#### SUPPLIED MATERIAL

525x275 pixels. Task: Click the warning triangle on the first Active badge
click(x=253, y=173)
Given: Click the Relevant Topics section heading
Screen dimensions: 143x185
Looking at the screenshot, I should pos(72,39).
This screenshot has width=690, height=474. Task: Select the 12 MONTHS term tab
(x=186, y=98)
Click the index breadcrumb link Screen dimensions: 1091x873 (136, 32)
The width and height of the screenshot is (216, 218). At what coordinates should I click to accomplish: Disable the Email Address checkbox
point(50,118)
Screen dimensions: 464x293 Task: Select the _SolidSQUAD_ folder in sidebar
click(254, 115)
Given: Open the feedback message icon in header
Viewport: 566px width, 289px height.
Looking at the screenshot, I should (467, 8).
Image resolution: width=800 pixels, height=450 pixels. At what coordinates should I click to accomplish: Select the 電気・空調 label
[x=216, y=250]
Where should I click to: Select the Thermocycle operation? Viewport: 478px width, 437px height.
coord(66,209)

---

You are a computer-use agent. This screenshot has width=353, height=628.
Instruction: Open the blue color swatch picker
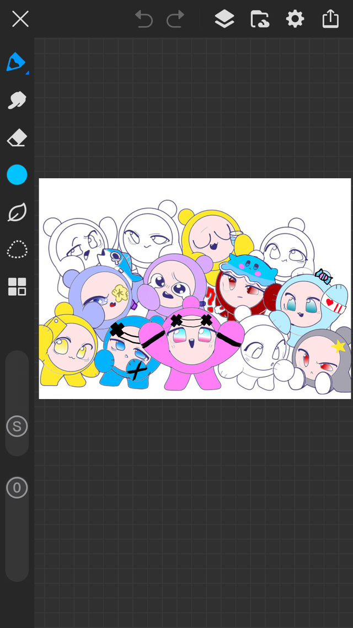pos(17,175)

* * *

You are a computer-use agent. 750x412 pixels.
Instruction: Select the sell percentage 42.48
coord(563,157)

#### ACTIVITY
Among the lines of the data above, find those with the word "agent" and show them.

#### ANSWER TO THIS EXERCISE
You are a computer-use agent. This screenshot has width=353, height=628.
You are a computer-use agent. 750x412 pixels.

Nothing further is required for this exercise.